Can Makeover of Debt Mutual Funds be Better than FDs in India?

Edelweiss has launched a passive-short-duration index-fund, the first of its kind in India. It does away with the drawbacks of debt mutual funds. With the fixed deposits reaching record heights since RBI started increasing repo rates since May 2022, can this new fund provide a better return than FDs and become a viable alternative to bank FDs? Let's find out.

Debt Mutual Funds

Alternative to FD: Can Short Duration Index Funds Perform better than FDs?

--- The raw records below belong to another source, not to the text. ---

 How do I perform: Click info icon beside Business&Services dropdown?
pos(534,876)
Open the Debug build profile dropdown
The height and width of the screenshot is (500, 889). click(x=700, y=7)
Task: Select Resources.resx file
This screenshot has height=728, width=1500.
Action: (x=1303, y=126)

Edelweiss Asset Management has launched a short-duration index fund, an open-ended fund. It is the first of its kind passive-short-duration index-fund in India. This is a passive-makeover of debt mutual funds. The name of the fund is Edelweiss CRISIL-IBX 50 50 Gilt-Plus-SDL Short-Duration Index-Fund. The new passive debt mutual fund will invest in a wide range of SDL (State Development Loan) and Indian government bonds by replicating "CRISIL IBX 50 50 Gilt-Plus-SDL Short-Duration Index." Can it become an alternative to FDs? Let’s find out.

Repo Rate Rise and Increase in FD Rates

In recent months, the Reserve Bank of India  has raised repo rates by 2.5% or 250 basis points since May 2022. It is the rate at which the apex bank of India lends money to banks if there is a shortfall of funds. 

As inflation hovered within 6-7% almost throughout 2022, RBI started increasing this key rate to contain inflation. In response, many banks have increased their fixed deposit rates. This has made fixed deposits lucrative, attracting many investors to invest in FDs. 

Also Read: Repo Rate Hiked - RBI may Increase Key Rates Further!

Many leading commercial banks have increased their FD rates by more than 1.5% in just 12 months. 

  • In the case of SBI, the annual interest rate for fixed deposits (having 2-3 years tenure) has increased from 5.1% to 6.75% during January-December 2022. 
  • Punjab National Bank is offering an 8.1% annual interest rate on fixed deposits for senior citizens. That is way above the current inflation rate in India. The inflation rate was 5.72% in December 2022. 

Low Return on Debt Mutual Funds

Do debt funds or debt mutual funds provide a better return than FDs? Let’s check the performance of debt funds.

  • There’s nothing to rave about the performance of actively managed debt funds. For the last ten years, 77% of the time, short-term bond mutual funds have underperformed the benchmark over three years. These actively managed funds are supposed to:
    - Add value by switching between longer and shorter securities,
    - Taking advantage of changes in rates of interest, and
    - Add value
  • According to Edelweiss’s Head of “Product, Marketing, and Digital,” Niranjan Avasthi, most debt funds fail to manage these funds to add value actively. The most glaring problem is their wrong duration calls. During reversals of interest rates, this exposes those debt funds to wrong duration calls.
  • There are many debt funds that:
    - Show strongly during softening interest rates.
    - But their gains get nullified when-  rates start increasing.
  • High expenses of debt funds eat into the total returns.
    - The average charge of short-duration debt funds is 1%.
    - In some cases, the charge goes as high as 1.5%.

Also Read: Repo Rates v/s Debt Funds: What Should Investors do as Repo Rates Rise?

Passive Makeover of Debt Mutual Funds: Can it be Alternative to FDs?

Open-ended short-duration index funds can provide you with a better return than FDs. Edelweiss’s “CRISIL-IBX 50:50 Gilt-Plus SDL Short-Duration Index-Fund” is a low-cost savings instrument that enables you to invest your money for a span of 1-to-3 years. How is it different from debt funds? It replicates the underlying index’s constituents. 

This index fund invests:

  • 50% in government bonds
  • 50% in SDLs

In each of the above two segments, most liquid securities come under 4 duration buckets:

  • 1-2 years
  • 2-3 years
  • 3-4 years
  • 4-5 years

Another important feature of this fund is the passive management of duration. You’ll get a certain level of consistency in it because the fund's duration can't deviate over 10% from the underlying index. Moreover, the fund expense is capped at just 0.65% for the regular plan. 

All these factors enable this passive makeover of debt mutual funds to become a viable alternative to FDs.